🤖 AI Summary
This study investigates fairness concerns in large language models (LLMs) deployed in high-stakes settings, where differential outputs across user groups may arise from conversational history. Integrating sociolinguistic analysis, psycholinguistic feature extraction, and behavioral model evaluation, the work systematically examines how users’ sociodemographic attributes and dialogue characteristics—such as topic, sentiment, and readability—influence model outputs. Findings indicate that LLMs struggle to accurately infer users’ true sociodemographic identities from single-turn interactions, resulting in minimal output disparities across groups. Instead, dialogue topic emerges as the primary driver of output variation, inadvertently serving as a proxy for social group membership and thereby unpredictably shaping the content of model-generated recommendations.
📝 Abstract
When large language models (LLMs) are used in high-stakes scenarios, such as legal, medical and financial advice, even a single conversation history is enough to drive differences in outcomes between users. Prior work has demonstrated that this results in outcome disparities between sociodemographic groups, with some groups receiving more advantageous outcomes than others.
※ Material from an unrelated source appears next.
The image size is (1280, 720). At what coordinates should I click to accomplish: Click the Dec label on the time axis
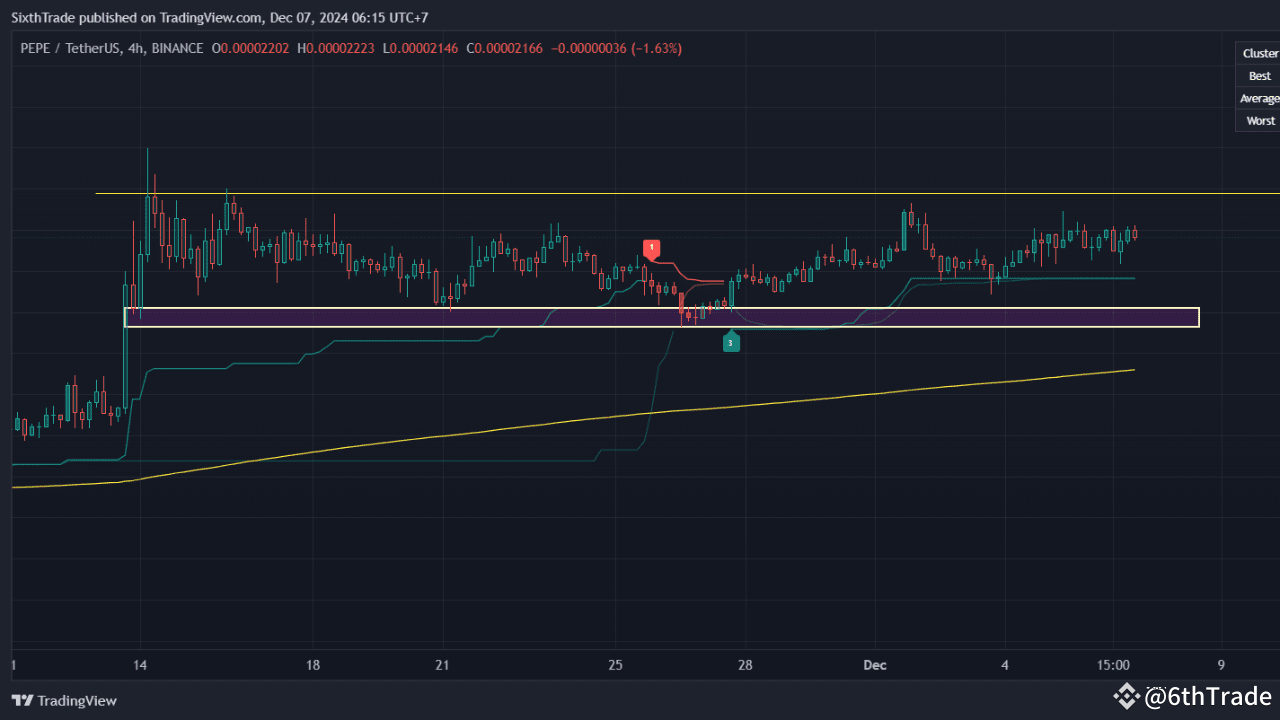874,665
In this work, we demonstrate that LLMs actually struggle to infer user sociodemographics from a single conversation history and that although there are disparities between sociodemographic groups, they are minimal in magnitude. To investigate what the main driver of these disparities is, we compare user sociodemographics to a range of (psycho)linguistic features of conversations, including conversation topic, emotions, and readability. We find that conversation topics are most predictive of LLM-generated advice within a conversational context, which, to some extent, function as proxies for sociodemographic groups and often affect advice in unpredictable ways. This is cause for concern and highlights the need for future research to better understand and, if needed, mitigate the effect of conversational context on LLM outputs in high-stakes scenarios.